Wednesday, November 16, 2022

Who’s Driving Climate Change? New Data Catalogs 72,000 Polluters and Counting

A nonprofit backed by Al Gore and other big environmental donors says it can track emissions down to individual power plants, oil fields and cargo ships.

By Raymond Zhong

Published Nov. 9, 2022Updated Nov. 15, 2022

Upstream from Shanghai along the Yangtze River, a sprawling factory complex in eastern China is churning out tens of millions of tons of steel a year — and immense quantities of planet-warming gases.

The plant’s owner has not disclosed how much the site emits. Now, though, researchers say that by peering down from space, they have found that the factory’s emissions are likely higher than those of any other steel plant on Earth.
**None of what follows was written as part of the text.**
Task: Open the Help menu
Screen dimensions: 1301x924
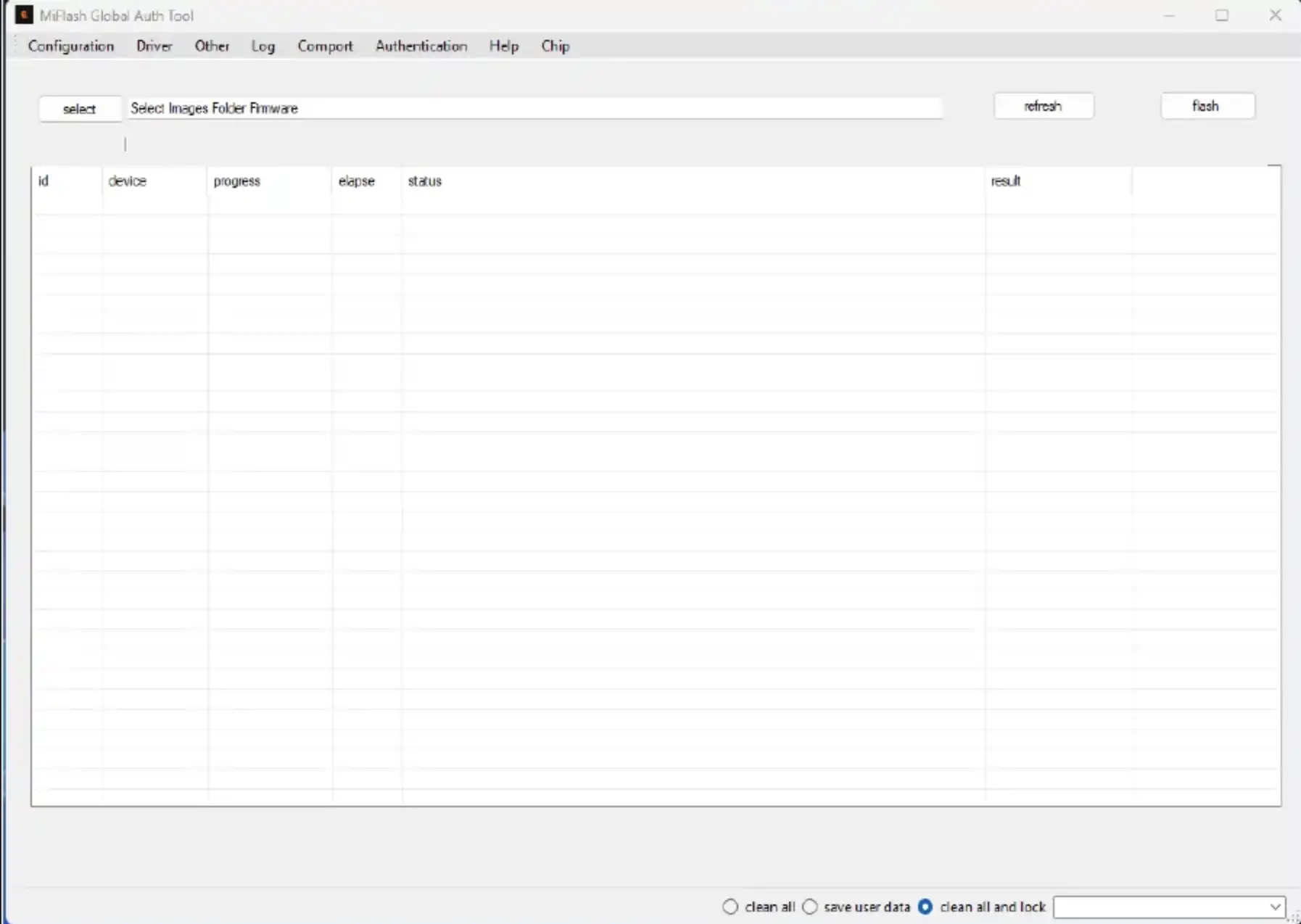Action: (503, 46)
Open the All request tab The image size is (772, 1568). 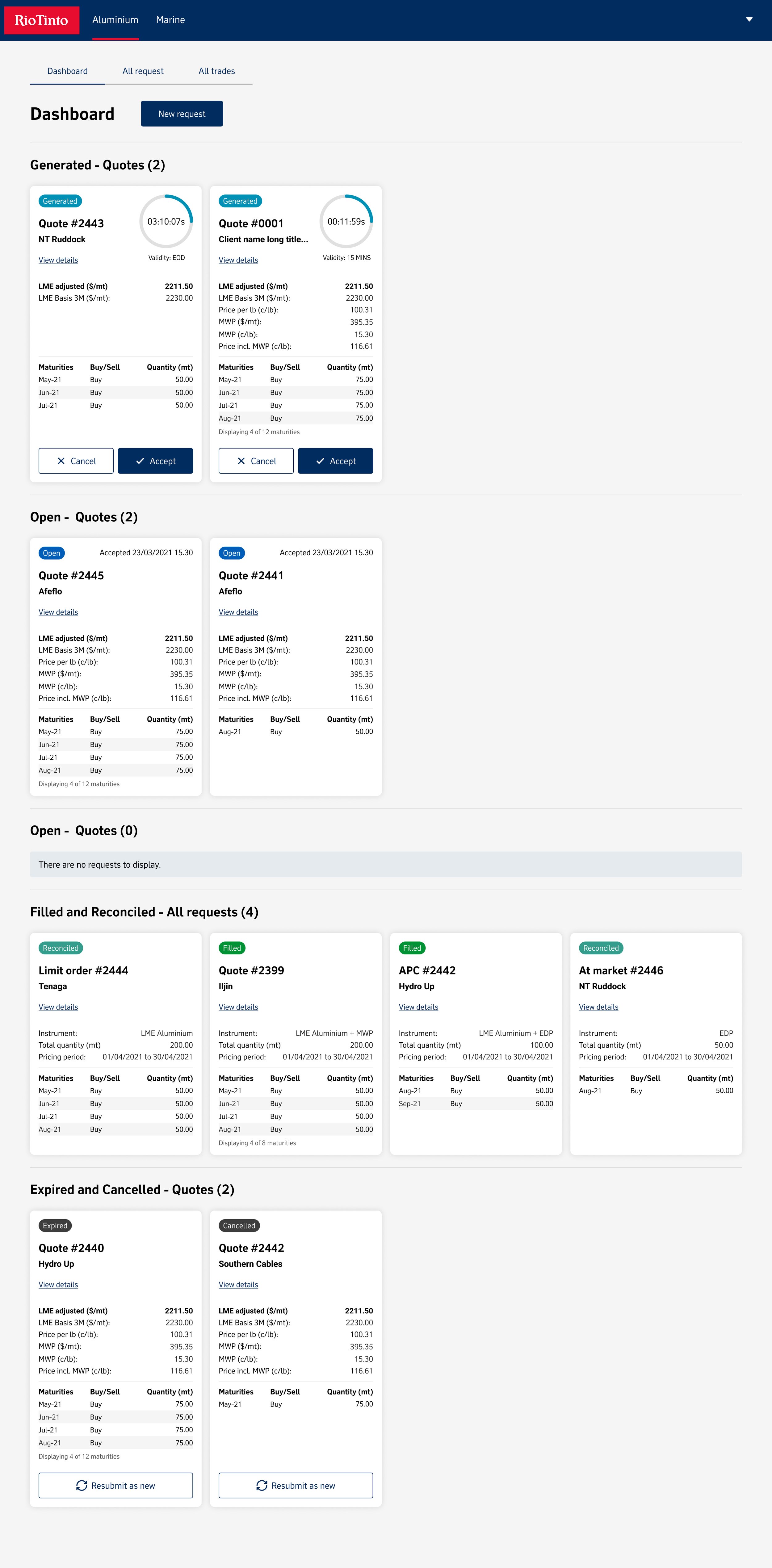pos(143,71)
Their estimates are part a new global compendium of emissions released on Wednesday by Climate TRACE, a nonprofit coalition of environmental groups, technology companies and academic scientists. By using software to scour data from satellites and other sources, Climate TRACE says it can project emissions not just for whole countries and industries, but for individual polluting facilities. It catalogs steel and cement factories, power plants, oil and gas fields, cargo ships, cattle feedlots — 72,612 emitters and counting, a hyperlocal atlas of the human activities that are altering the planet’s chemistry.